PAGE TEXT:

‘Woman, life, freedom!’ Protests in Iran for gender equality and social justice

By ALBORZ KOOSHA

In March 1979, tens of thousands of people, predominantly women, protested in Tehran against a new policy of compulsory hijab (head coverings and loose clothing for women) instituted by the new Islamic Republic, as well as other policies that curtailed women’s rights, particularly in family law. They chanted, “We did not carry out the revolution in order to go backwards.” Their message was clear. Women were part of the 1979 Iranian Revolution for social and economic justice, against the U.S.-backed dictatorship of the Shah. Yet its replacement with a new dictatorship, that of the Islamic Republic, meant that their dreams of freedom were betrayed.

Today, thousands of people have once again taken Iran’s streets, as they have done so essentially perennially for the last decade, (and even longer depending on your scale of the history of Iranian popular resistance). They follow in the footsteps of the women of March 1979. They have one message for the world: “woman, life, freedom.”

The brutal killing of Mahsa (Zhina) Amini by the state’s Guidance Patrol (gasht-e ershad) last week, for wearing a so-called improper hijab sparked their outrage. Yet it did not scare them into submission, but rather emboldened them to resistance again. Zhina, a Kurdish woman whose community has experienced ethnic discrimination in Iran, died in police custody under suspicious circumstances. The state has refused to offer a transparent account of her death.

At least nine protesters have been killed so far, and the death toll is rising. On Monday, a general strike was launched across Iranian Kurdistan. Street protests rapidly spread to at least 50 cities throughout Iran. Protesters have called for an end to dictatorship, the disbanding of the Guidance Patrol, that hijab be optional according to each individual’s personal choice, and many other demands.

The policing of women’s bodies must stop. Yet these protests extend beyond the issue of dress and are part of a much larger struggle for gender, social, and economic justice. To understand how, let us look to the recent strikes by teachers across Iran since December 2021. At least 60% of Iranian teachers are women. In addition to resisting their administrations who often harass them for improper hijab, many women leaders in the teachers’ movement have raised a number of other interrelated demands. They have demanded the building of more schools in rural areas, noting that girls are less likely than boys to be sent to schools outside their locality. They have demanded equal pay for men and women, and a dignified wage in general as all teachers’ current wages do not even meet the country’s official poverty line.

Many teachers have also called for the transformation of educational content and textbooks to foreground gender equality. For already doing that themselves, many teachers are forced to submit their lesson plans to administrations. They have demanded sex education around issues of sexual health, contraception, and sexual harassment. They have also demanded expanded maternity leave and day-care centers at the workplace.

Many have also expressed solidarity with other workers in Iran engaged in their own strikes for dignity. As the majority of Iran’s public education system has been monetized and privatized with administrations collecting fees from students (in contravention of the Iranian constitution itself), they have demanded free education as every student’s right. These demands for free education resonate around the world in other countries where education has become a commodity under capitalism. They have demanded an end to the increasing hiring of teachers on exploitative temporary contracts, a practice that affects most working-class people in Iran as well as around the world in our neoliberal era. All of this together is the meaning of “Woman, life, and freedom.”

[Screen-element location records]
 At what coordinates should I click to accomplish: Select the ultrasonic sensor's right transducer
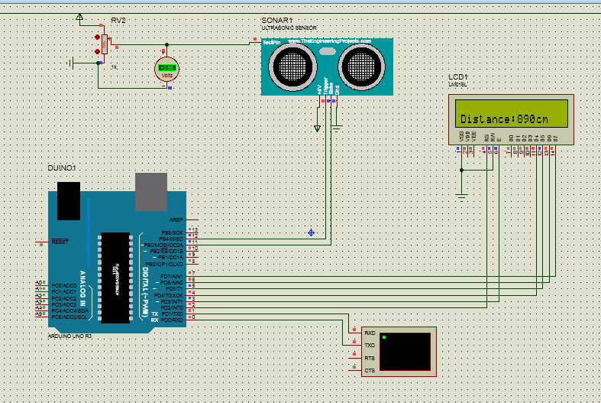[361, 67]
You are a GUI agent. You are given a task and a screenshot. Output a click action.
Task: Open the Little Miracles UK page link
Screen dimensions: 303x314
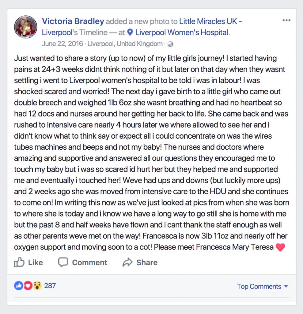pyautogui.click(x=210, y=21)

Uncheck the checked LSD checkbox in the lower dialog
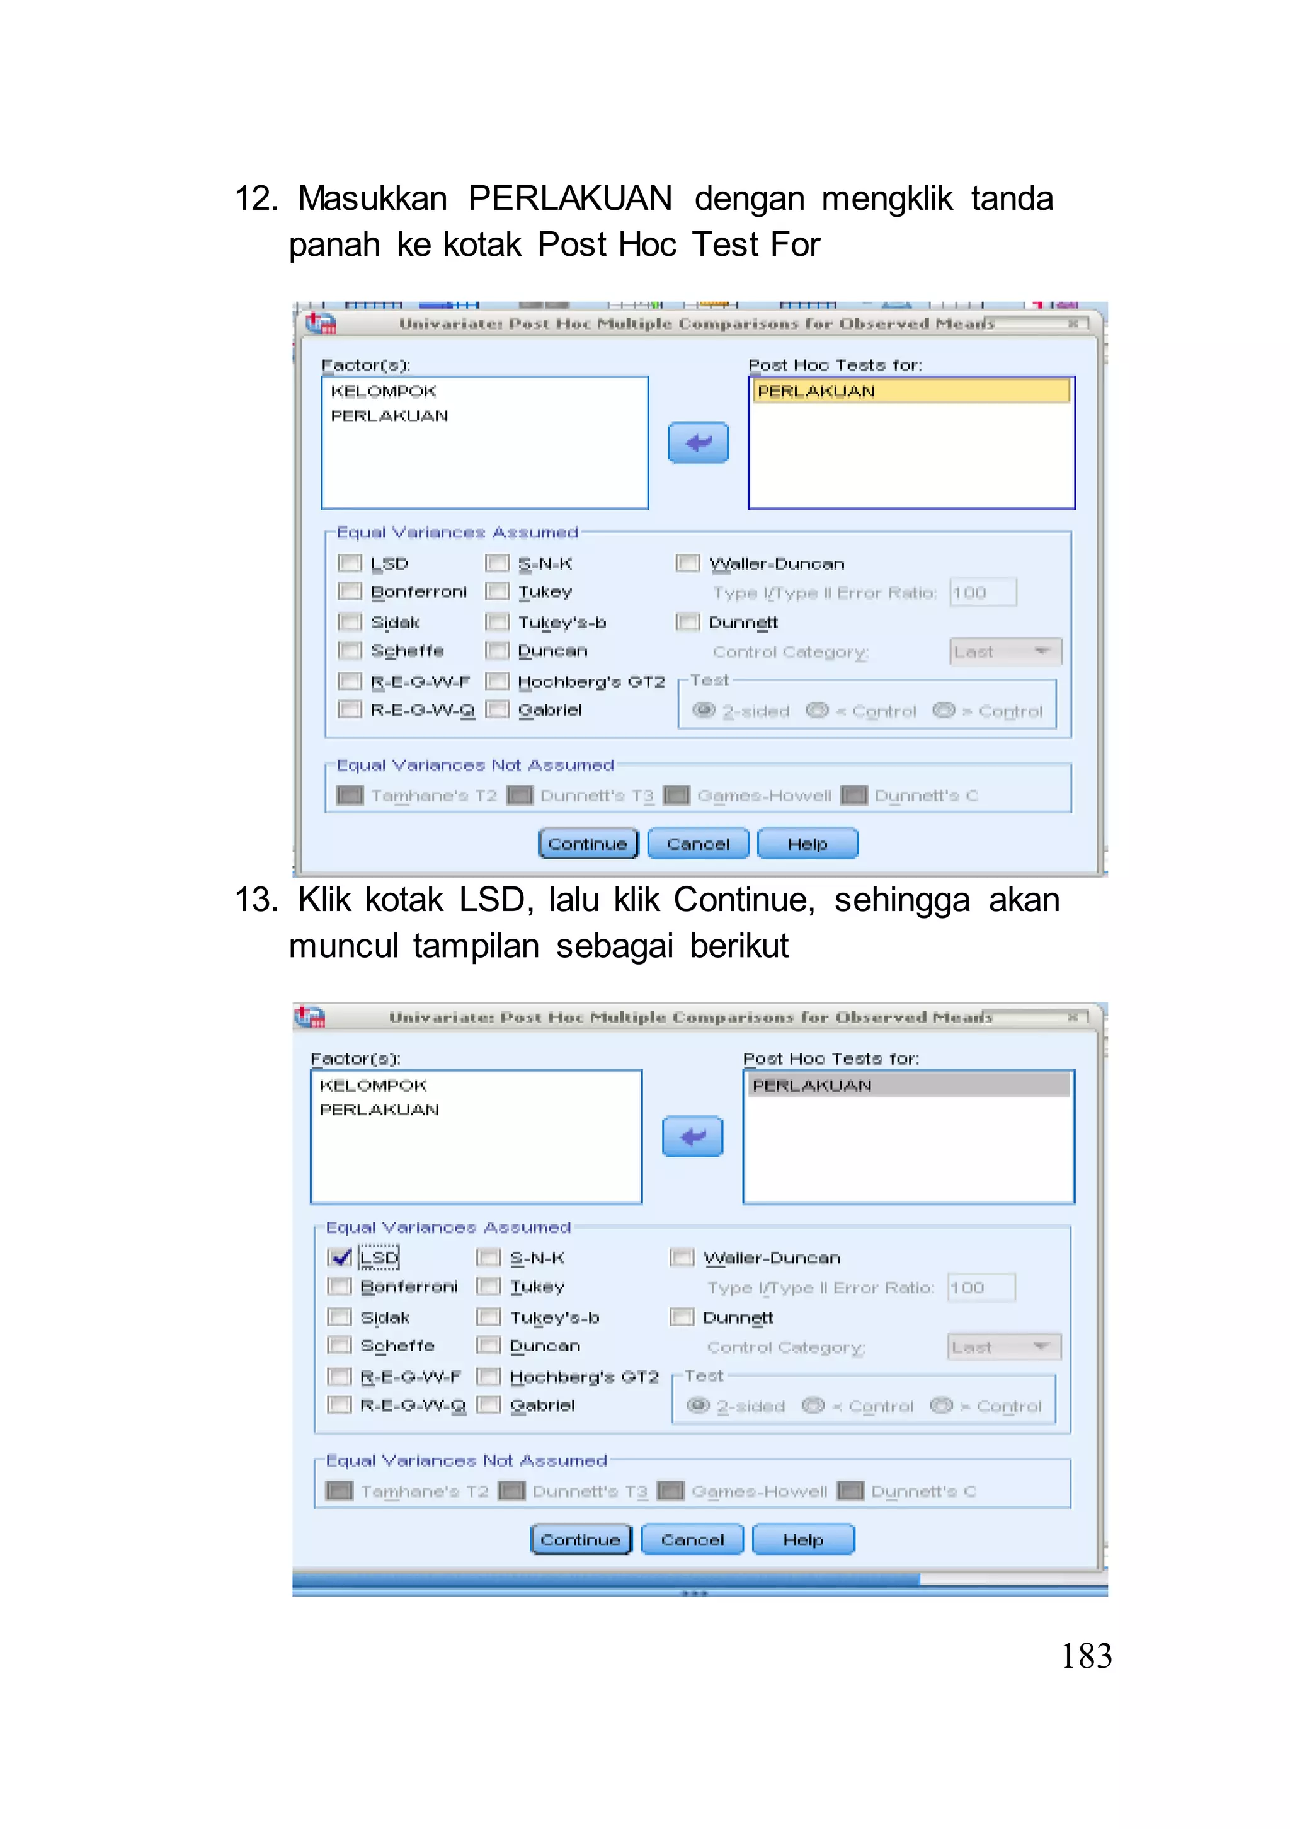(340, 1257)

SET OF TASKS:
[A] Copy the records from the line containing "You are a GUI" through the end of the records, keeping out the pictures.
[B] Continue the article on the protests in Iran for gender equality and social justice, picking up after its final sentence.
The records are unrelated to the text about the protests in Iran.

ANSWERS TO THE EXERCISE:
[A]
You are a GUI agent. You are given a task and a screenshot. Output a click action.
Task: Open the Little Miracles UK page link
Screen dimensions: 303x314
pyautogui.click(x=210, y=21)

Uncheck the checked LSD checkbox in the lower dialog
(340, 1257)

[B]
Today around the world, women, trans and non-binary people, and their supporters are in a renewed fight for gender equality. As people in Iran protest against compulsory hijab, people in the United States protest the overturning of Roe v. Wade and women’s right to abortion. If we think deeply about this fight, we see the incredible hypocrisy of U.S. politicians who take away women’s right to choose in the U.S. and then say they support women’s rights in Iran.

We see this hypocrisy further when the United States, under both Democratic and Republican administrations, imposes sanctions that exacerbate the economic conditions women face in Iran, already under economic strain from their own self-interested leaders and domestic economic elite. Nowhere can this be seen more clearly than when these sanctions strain women’s access to reproductive health care. Further, U.S. leaders cannot save the Iranian people, as their history of meddling in the affairs of this country and many others shows that they only answer to their own corporate and political interests.

Today it is incumbent on people of conscience around the world to amplify the Iranian people’s call for “Women, life, freedom.” It is incumbent upon us to amplify the demands of the current protests against compulsory hijab and for women’s rights broadly. To amplify the demands of Iranian working class and oppressed people’s struggles and an end to the dictatorship of the Islamic Republic.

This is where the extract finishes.